We pay for management training that occurs outside of the organization through a professional development firm called RedShift. Training occurs in two-day sessions, and these sessions are attended by all seven of our managers. In addition to manager trainings, we have also held one-day sessions with RedShift for everyone on the team for the last two years in a row. Internally at HSUS, there is a several-day additional management training for all managers including those on our team at FAP. Also at HSUS, there is continual training which occurs about once a month for several hours, covering wellness habits like meditation and common workplace issues. We have a mentorship program at HSUS where newer staff are paired with staff who have been with us for a longer time. On our team at FAP specifically, I encourage managers to have calls with their staff every week to monitor daily activities, but also to promote growth and maximize effectiveness.
How do you integrate and encourage diversity practices within your recruitment and hiring process?
We do have people from a number of different backgrounds on our team. It is worth noting that the vast majority of our team is made up of women, which is common in the animal advocacy movement but perhaps even more pronounced than usual on our team. Our HR department works to ensure that when we send out job applications, they go to outlets that are likely to be read by people from a number of different backgrounds. One of our team members who is Hispanic focuses his work almost entirely on people from the Hispanic community, based out of Miami and travelling around to Hispanic regions around the world doing media work.
Do you regularly interview staff or conduct surveys to learn about staff morale and work?

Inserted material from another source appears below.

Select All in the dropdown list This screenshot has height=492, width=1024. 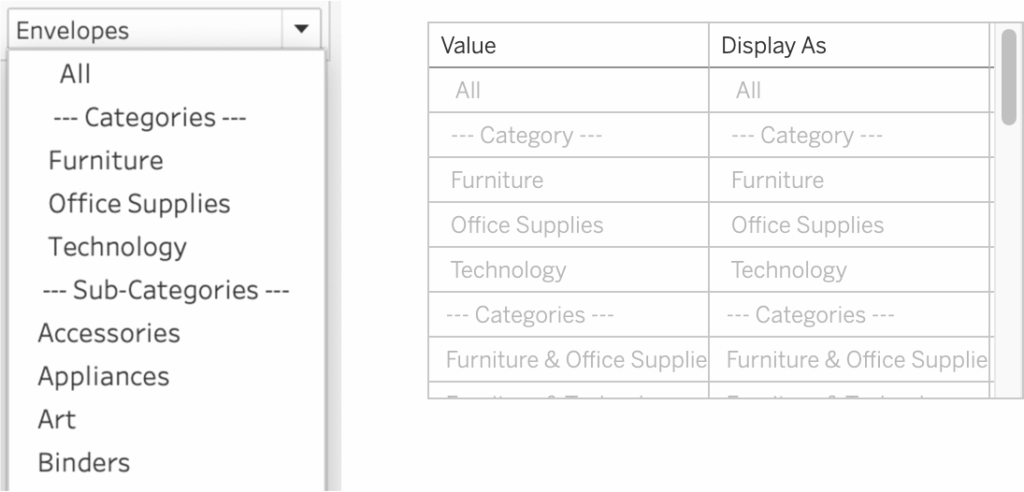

We have about 30 people on our team, and I recently interviewed each of them on this subject. Each interview was at least an hour, and some interviews went longer, up to an hour and a half or two hours. I’m happy to have done it, and there are actually some changes that I’ll be making on the team as a result of these interviews. For those directly reporting to me, I speak with them almost every single weekday about daily matters and we do a more in-depth check-in about once every two weeks. I’ve asked these people to then do the same thing with their staff. So everyone on our team talks to their supervisor at least once every two weeks to see how things are going beyond simply the daily minutia. I would say that the longer talks, like the ones I just had with all 30 people, happen about three times per year.